En "El dormilón" de Woody Allen, el protagonista escribe un poema pésimo que es celebrado. Es el mundo del futuro. ¿Será así el nuestro, teniendo en cuenta que con el nuevo milenio parece que finalmente llegara el futuro? Decía Wordsworth hace 200 años que el futuro se vera en el año dos mil. Difícilmente veamos el futuro tan pronto, pero sin dudas el presente sigue llegando cargado de expectativas, demasiadas diría. El futuro en caso de que llegue será, como es en las ciencias, el cumplimiento de la sorpresa y de lo que imaginábamos pero no pensábamos ver cumplido. Como intermediaria de ese cumplimiento, la poesía conversa con lo indecible que todavía queda por decir y que conserva el futuro de profecía del lenguaje. Acepta una solución anacrónica, en cuanto recurre a un exceso de forma y a una restricción de contenido, algo en contradicción con la época actual donde la información debe dar pautas directas y resolver la realidad con obviedades.
Ante el poco aprecio que los libros de poesía tienen para editores, libreros y críticos literarios, conviene referir a la poesía como una nulidad utópica cuya practica apenas refiere a su dudoso status quo. Es decir, existe pero no esta. Días atrás, valga el ejemplo, un estudiante me pregunto por que escribía poesía. Ante la sorpresa, pues hace 25 años que lo hago y nunca me plantee la pregunta, solo atine a decir, pero confiado: escribo poesía porque usted no lo hace.
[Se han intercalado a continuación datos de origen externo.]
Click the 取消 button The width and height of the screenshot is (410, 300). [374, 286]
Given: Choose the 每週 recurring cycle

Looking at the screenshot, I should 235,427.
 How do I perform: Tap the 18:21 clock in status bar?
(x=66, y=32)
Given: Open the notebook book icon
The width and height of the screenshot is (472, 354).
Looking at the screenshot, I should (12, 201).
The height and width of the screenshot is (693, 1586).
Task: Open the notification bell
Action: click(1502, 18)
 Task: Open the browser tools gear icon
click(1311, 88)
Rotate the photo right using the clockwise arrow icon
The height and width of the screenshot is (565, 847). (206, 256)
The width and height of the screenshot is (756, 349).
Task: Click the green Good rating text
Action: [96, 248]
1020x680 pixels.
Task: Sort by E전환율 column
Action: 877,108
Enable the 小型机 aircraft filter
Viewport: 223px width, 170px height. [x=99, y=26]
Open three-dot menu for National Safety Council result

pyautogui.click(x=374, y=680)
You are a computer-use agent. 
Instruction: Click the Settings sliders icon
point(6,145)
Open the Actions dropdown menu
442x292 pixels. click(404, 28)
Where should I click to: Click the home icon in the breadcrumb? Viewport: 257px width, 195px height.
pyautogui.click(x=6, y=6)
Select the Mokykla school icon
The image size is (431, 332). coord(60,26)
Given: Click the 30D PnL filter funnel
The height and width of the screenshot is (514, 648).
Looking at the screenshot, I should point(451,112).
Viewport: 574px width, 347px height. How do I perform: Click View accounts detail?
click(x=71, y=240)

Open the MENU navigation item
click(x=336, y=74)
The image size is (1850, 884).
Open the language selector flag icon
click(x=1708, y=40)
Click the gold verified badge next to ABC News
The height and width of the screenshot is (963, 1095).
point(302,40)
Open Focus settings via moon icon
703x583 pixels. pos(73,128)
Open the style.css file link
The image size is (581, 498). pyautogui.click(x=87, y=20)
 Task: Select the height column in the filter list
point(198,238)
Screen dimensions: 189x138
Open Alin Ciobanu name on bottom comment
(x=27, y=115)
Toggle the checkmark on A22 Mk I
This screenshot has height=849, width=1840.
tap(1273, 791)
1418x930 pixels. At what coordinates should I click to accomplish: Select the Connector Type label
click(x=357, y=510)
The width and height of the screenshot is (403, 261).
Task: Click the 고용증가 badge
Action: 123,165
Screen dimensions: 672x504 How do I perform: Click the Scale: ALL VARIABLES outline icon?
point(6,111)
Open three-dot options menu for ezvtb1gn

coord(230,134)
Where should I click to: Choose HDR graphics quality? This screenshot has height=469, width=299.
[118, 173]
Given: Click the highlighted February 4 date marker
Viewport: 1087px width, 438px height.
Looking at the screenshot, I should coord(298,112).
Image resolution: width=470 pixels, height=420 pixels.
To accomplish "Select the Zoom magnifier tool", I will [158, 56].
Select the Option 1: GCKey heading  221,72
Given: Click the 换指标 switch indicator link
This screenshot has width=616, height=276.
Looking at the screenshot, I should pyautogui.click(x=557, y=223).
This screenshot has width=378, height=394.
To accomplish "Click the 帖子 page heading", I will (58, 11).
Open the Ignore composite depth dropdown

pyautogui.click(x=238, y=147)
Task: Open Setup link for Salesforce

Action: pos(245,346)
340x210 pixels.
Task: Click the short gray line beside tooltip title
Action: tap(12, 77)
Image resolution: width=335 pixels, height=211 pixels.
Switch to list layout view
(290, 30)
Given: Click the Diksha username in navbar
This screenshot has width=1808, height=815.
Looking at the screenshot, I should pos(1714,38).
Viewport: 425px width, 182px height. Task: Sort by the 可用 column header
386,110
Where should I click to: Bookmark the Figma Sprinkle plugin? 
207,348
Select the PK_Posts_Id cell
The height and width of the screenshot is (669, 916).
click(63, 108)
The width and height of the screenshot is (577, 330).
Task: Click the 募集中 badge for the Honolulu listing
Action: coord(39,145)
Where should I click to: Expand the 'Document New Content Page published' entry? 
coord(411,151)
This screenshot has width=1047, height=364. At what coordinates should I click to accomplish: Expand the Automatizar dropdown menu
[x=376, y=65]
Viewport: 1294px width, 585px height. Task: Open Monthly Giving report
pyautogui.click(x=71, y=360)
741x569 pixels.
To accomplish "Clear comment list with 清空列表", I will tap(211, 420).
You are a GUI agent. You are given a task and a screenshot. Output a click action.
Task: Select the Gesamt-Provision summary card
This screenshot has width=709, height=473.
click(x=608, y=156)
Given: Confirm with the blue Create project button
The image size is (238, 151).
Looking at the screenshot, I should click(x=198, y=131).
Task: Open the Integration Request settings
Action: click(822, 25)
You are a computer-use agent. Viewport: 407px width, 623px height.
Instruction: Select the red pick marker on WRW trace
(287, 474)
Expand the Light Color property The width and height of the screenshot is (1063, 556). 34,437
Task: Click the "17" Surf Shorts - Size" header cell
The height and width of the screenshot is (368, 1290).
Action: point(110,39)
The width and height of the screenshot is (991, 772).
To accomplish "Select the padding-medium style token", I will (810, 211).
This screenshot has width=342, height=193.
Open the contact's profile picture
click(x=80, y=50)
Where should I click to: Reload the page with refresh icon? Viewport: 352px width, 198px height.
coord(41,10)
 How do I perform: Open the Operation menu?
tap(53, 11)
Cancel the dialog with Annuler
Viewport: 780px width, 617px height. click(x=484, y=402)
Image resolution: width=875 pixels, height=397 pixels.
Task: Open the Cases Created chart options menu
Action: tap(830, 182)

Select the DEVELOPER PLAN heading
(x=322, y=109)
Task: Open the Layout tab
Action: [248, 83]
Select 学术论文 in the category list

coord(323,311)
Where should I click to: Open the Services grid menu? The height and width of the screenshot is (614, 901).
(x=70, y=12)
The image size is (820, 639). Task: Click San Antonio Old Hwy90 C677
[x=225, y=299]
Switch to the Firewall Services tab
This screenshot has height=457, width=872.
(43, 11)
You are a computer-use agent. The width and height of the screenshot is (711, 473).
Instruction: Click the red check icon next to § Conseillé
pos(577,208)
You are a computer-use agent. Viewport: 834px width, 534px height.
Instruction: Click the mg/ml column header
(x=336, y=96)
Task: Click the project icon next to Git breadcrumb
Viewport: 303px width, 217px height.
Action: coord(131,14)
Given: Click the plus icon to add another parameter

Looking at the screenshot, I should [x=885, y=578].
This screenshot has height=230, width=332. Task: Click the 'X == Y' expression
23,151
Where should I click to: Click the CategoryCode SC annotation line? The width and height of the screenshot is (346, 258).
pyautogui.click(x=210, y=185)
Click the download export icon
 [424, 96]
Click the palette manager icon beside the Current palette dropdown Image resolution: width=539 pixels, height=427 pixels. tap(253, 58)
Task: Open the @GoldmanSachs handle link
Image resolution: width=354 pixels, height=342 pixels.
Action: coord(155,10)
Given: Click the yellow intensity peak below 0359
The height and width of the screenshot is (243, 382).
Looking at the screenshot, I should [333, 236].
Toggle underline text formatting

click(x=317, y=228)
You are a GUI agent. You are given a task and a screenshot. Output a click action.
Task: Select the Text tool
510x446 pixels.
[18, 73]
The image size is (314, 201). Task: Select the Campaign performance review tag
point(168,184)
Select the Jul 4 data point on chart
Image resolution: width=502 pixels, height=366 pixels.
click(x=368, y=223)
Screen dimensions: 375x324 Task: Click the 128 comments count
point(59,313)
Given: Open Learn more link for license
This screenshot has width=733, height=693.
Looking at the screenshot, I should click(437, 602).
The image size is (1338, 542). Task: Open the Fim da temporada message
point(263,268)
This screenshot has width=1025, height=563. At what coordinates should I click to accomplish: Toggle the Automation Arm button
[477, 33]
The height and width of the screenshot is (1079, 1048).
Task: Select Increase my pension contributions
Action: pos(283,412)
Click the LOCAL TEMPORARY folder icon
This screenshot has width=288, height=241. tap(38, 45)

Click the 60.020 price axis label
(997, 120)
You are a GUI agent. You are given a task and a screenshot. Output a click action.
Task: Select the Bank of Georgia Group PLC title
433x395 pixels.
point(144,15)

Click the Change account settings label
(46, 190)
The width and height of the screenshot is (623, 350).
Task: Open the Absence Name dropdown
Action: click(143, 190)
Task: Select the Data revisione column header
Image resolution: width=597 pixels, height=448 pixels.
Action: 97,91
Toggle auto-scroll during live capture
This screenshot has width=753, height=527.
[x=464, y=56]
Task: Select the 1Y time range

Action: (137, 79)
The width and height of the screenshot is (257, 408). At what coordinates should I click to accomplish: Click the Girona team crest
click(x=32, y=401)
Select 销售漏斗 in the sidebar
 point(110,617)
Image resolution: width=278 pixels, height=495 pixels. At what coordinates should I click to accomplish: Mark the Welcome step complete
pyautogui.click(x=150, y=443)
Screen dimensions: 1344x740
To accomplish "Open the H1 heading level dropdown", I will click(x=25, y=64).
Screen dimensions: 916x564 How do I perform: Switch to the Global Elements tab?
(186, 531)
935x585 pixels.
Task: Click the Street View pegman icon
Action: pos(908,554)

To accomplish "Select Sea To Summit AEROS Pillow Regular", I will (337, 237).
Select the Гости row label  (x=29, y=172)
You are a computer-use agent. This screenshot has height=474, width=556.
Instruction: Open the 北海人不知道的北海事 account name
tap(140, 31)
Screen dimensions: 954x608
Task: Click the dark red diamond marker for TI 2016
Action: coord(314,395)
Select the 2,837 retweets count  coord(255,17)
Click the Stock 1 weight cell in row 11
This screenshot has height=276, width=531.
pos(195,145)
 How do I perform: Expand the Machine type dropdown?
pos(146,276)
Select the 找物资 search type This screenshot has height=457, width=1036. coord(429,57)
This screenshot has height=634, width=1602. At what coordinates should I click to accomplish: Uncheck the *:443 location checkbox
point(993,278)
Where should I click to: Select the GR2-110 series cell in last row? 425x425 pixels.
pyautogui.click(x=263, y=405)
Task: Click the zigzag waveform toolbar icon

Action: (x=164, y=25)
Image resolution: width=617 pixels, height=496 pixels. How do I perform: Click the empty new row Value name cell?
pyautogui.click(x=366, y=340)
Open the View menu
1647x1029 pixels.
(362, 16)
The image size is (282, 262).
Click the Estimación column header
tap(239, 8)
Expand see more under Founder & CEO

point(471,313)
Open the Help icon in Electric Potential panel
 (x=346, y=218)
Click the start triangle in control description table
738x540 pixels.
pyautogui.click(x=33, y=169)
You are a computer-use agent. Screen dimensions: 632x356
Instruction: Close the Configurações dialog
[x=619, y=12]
Para el poeta, la poesía no solo es un derecho, sino también una obligación. Se trata de embellecer al ser y al estar del mundo, aunque el mundo no haga nada por si mismo. Relacionar las cosas con las palabras es la finalidad de la poesía y para eso se apoya en la visión intermediaria de una belleza variable que siempre esta a punto de ser. Una forma de hablar útil pero no utilitaria, la poesía se abre al movimiento constante de las ideas sobre los sentimientos y los sentidos.
Sin ansias de totalidad a diferencia de la ideología, la religión y la tecnología, el discurso poético existe únicamente en los elementos combinados de su estructura. Las palabras son la razón de lo que dicen, el crisol sin precedentes que pone en igualdad de condiciones al lenguaje y al pensamiento. Es la plenitud de una realidad indeterminada que no permite leerse en términos de claridad/oscuridad, sino de construcción (y erosión) de las condiciones aleatorias que hacen su definitiva existencia. Es decir, la poesía existe como acción del lenguaje opuesta a la inexistencia de este. En la poesía, incluso en la falsedad de su actuación, el lenguaje se encuentra consigo, recreando una intimidad que no es de todo el mundo. Realizándose como una gran paradoja en libertad, el lenguaje poético tiende a cifrarse. Entretiene y distrae. Es la distracción y el encriptamiento. Desde su privilegio blindado, las palabras encuentran nuevas alianzas en si mismas y en las demás cosas con las que se relacionan. Exceden las combinaciones y adquisiciones que conforman su identidad. Con esto consiguen que el lenguaje siga siendo la versión continua de lo indefinible.